When I explained that it just wasn’t the focus of my story but that I was personally excited to hear one of the current hosts mention “new affiliate, 93/KHJ”, she wrote back: “I also like to hear ‘93 KHJ’ - I've been listening to that station for 50 years! I arrived in the U.S. on April 29, 1965.”

Few stations can claim listenership that long. That’s impressive.
Would it Work?

The question does come up ... would a station like KHJ work today? Or is today’s radio audience so fractured that it would be doomed?
Let’s think this through.

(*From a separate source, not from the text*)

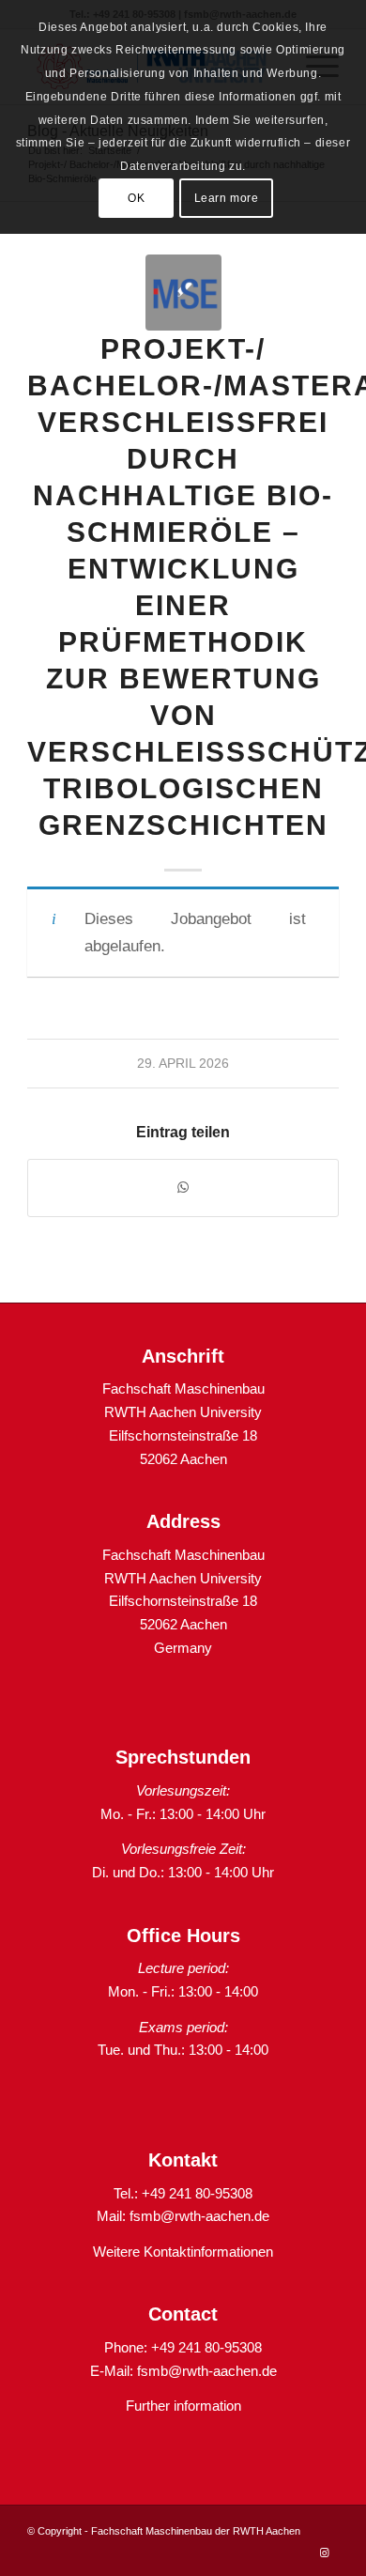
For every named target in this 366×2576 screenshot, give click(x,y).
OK (136, 198)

The major elements of Boss Radio were:

• Play the currently popular music.
• Limit DJ chatter, but encourage personality.
• Interesting and innovative contests to lure listeners, especially teens.
• Limited commercials so the focus is on music.
• An award-winning news department that made news entertaining.
• Quick jingles to eliminate on-air clutter
• Focus on being bigger than life, entertaining, fun and accessible.

In a word: yes. I believe successful would be an understatement.
Today’s top-40 radio -- as well as many other formats -- is as cluttered as the popular stations were prior to April, 1965. Sound beds under any talk, 10 minute commercial breaks (or longer). Worse: DJs not allowed to do much more than read cards, yet the messages on the cards themselves are part of the clutter. Quick jingles are gone, replaced by long promos.

No matter the music, a station that adopted the philosophies of original programmer Ron Jacobs, last programmer Chick Martin, or many of those in between would clean up ... just like KIIS-FM when they did exactly that in the early 1980s and set ratings records for the era. 

I dare say that KRTH (101.1 FM) and Go Country (105.1 FM) do much of that now, and that is why those two stations are among the most popular of their type in the country. Even KFI (640 AM) has elements ... their “more stimulating talk” has much in common with Boss Radio.

Good radio is good radio, and good radio would keep people from seeking alternatives such as iPods ... at least that’s my opinion. What are your thoughts?